Grazia Deledda

 

Il 15 agosto scorso ricorreva il 77° anniversario della morte di Grazia Deledda

1. Grazia Deledda e il suo linguaggio*.

Per comprendere bene la lingua che utilizza la Deledda nei suoi scritti occorre partire da questa premessa: La lingua sarda non è un dialetto italiano –come purtoppo ancora molti affermano e pensano, in genere per ignoranza- ma una vera e propria lingua. Noi sardi dunque, siamo bilingui perché parliamo contemporaneamente il Sardo e l’Italiano.
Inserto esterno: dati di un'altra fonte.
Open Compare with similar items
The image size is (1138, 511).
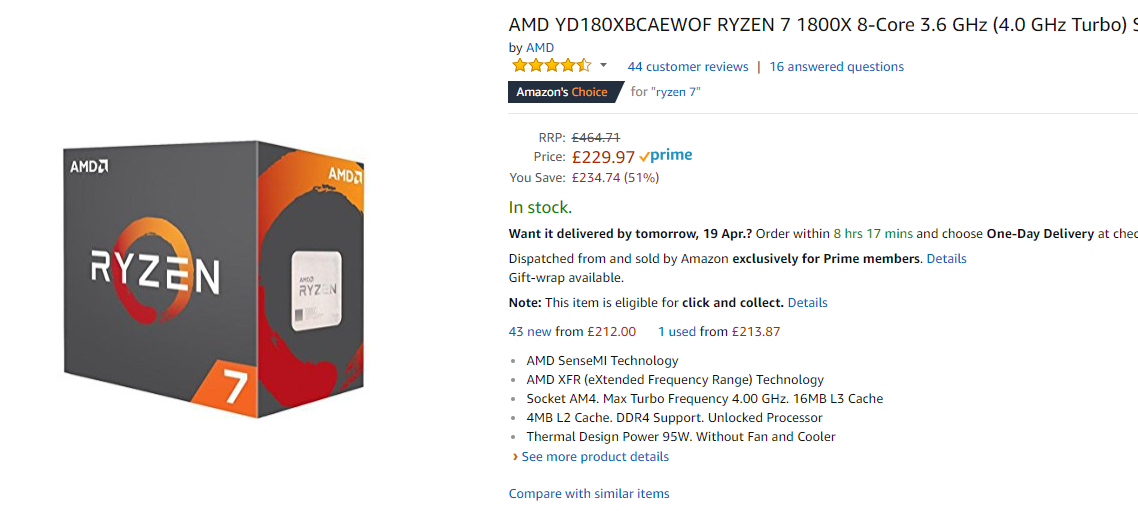[589, 494]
Anche la Deledda era bilingue. Era una parlante sarda e i suoi testi in Italiano rispecchiano, quale più quale meno le strutture linguistiche del sardo, non tanto o non solo in senso tecnico quanto nei contenuti valoriali, nei giudizi, nei significati esistenziali, nelle struttura di senso inespresse ma presenti nel corso della narrazione.
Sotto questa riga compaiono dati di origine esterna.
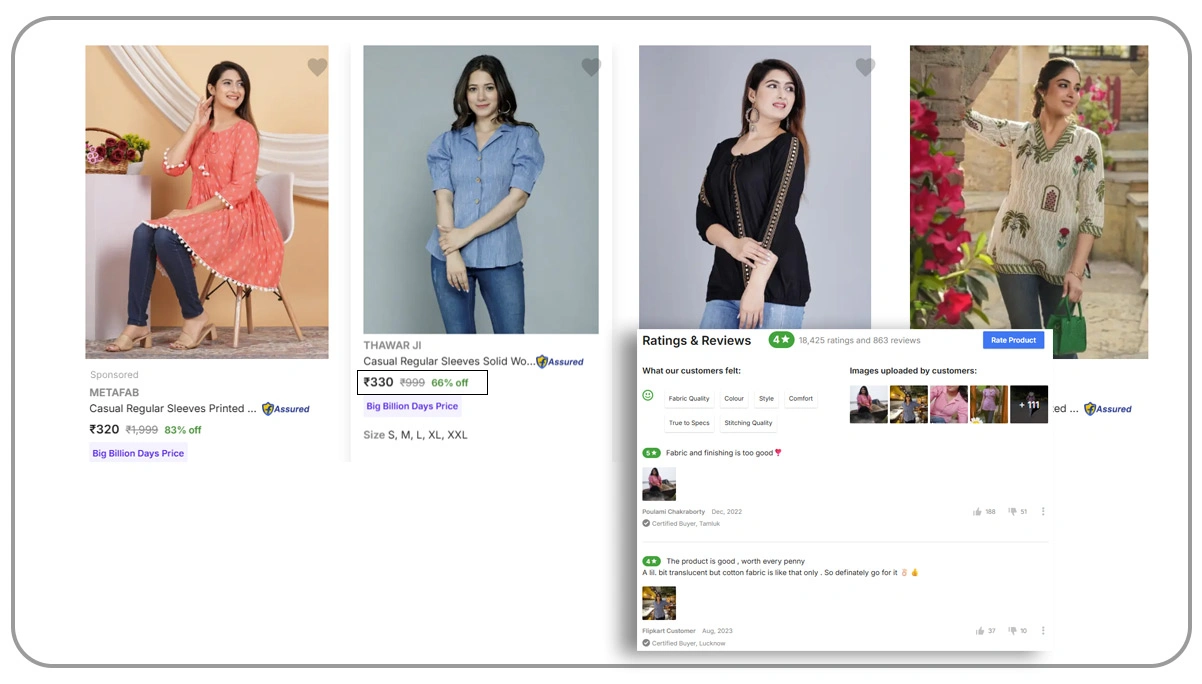
Task: Select the Fabric Quality feedback tag
Action: tap(689, 399)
A parere di uno dei più grandi linguisti sardi, Massimo Pittau, la povertà nel lessico italiano della Deledda, è determinato da un fatto psichico: la paura di sbagliare. Dunque noi bsardi non adoperiamo –come la Deledda- mai vocaboli come: arena, brocca, chicchera, fontana, padella, pigliare, rammentare, tappo, tornare etc. etc. perché pensiamo che siano altrettanti “sardismi”, quando invece non lo sono e utilizziamo solo sinonimi: sabbia, anfora, tazzina, fonte, pentola prendere, ricordare, turacciolo, restituire etc.etc.

Per colpa di questa paura –almeno, ripeto, a parere di Pittau- il lessico degli scrittori sardi come la Deledda, risulta impoverito, soprattutto nei suoi scritti giovanili, perché in quelli della maturità risulta più ricco.

L’altro elemento che occorre ricordare è che il più delle volte la Deledda –ma succede anche a molti sardi, pure grandi scrittori- pensa in sardo e traduce meccanicamente in italiano, soprattutto “nel parlare dialogico” –è sempre Pittau a sostenerlo e io sono d’accordo_ come in :”Venuto sei? –che traduce il sardo:Bennidu ses?; o “Trovato fatto l’hai?-Accatadu fattu l’as?: o ancora “A Luigi visto l’hai? –A Luisu bidu l’as?; o “Quando è così, andiamo –Cando est gai, andamus.

Gli scritti della Deledda sono zeppi di queste frasi.

Infine vi sono innumerevoli vocaboli tipicamente sardi e solamente sardi che Deledda inserisce nelle sue opere quando attengono all’ambiente sardo: pensiamo a tanca (terreno di campagna chiuso da un recinto fatto in genere di sassi), socronza- usatissima in Elias Portolu (consuocera), corbula (cesta), bertula (bisaccia), tasca (tascapane), leppa (coltello a serramanico), leonedda /zufolo), cumbessias o muristenes (stanzette tipiche delle chiese di campagna un tempo utilizzate per chi dormiva là per le novene della Madonna o di Santi), domos de janas (tombe rupestri e letteralmente “case delle fate”).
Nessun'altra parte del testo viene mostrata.